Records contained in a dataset
═══

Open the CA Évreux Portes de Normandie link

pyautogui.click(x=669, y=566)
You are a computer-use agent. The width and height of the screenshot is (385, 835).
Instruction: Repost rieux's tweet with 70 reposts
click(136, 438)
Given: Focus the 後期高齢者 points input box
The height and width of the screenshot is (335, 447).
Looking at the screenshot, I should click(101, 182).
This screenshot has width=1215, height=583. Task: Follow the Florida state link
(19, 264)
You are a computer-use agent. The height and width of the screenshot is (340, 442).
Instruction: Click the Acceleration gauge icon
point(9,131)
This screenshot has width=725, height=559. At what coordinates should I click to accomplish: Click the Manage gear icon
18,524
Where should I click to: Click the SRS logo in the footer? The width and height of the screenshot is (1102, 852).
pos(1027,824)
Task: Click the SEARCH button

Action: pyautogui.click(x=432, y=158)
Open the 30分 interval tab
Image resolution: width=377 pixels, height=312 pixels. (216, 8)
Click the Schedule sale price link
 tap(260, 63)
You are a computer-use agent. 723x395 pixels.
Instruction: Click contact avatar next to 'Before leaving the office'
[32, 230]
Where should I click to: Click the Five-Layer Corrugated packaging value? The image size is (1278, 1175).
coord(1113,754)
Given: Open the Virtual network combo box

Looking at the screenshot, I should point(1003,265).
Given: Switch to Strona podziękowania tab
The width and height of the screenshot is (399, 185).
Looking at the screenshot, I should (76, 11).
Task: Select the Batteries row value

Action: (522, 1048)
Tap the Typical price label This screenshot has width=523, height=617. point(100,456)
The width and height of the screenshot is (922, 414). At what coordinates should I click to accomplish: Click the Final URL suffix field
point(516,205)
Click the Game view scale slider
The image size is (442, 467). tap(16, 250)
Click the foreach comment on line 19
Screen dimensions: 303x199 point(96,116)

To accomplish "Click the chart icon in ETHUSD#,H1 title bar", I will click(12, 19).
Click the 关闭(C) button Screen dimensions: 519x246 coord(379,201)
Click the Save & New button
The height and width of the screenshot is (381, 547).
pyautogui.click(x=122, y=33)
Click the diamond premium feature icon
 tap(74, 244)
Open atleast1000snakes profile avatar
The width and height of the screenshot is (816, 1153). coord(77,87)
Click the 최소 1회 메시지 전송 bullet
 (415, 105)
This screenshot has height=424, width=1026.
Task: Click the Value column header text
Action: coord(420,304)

═══

Which lines above include "agent"? Show each of them by copying it.

#### [Output of the exercise]
You are a computer-use agent. The width and height of the screenshot is (385, 835).
You are a computer-use agent. The height and width of the screenshot is (340, 442).
You are a computer-use agent. 723x395 pixels.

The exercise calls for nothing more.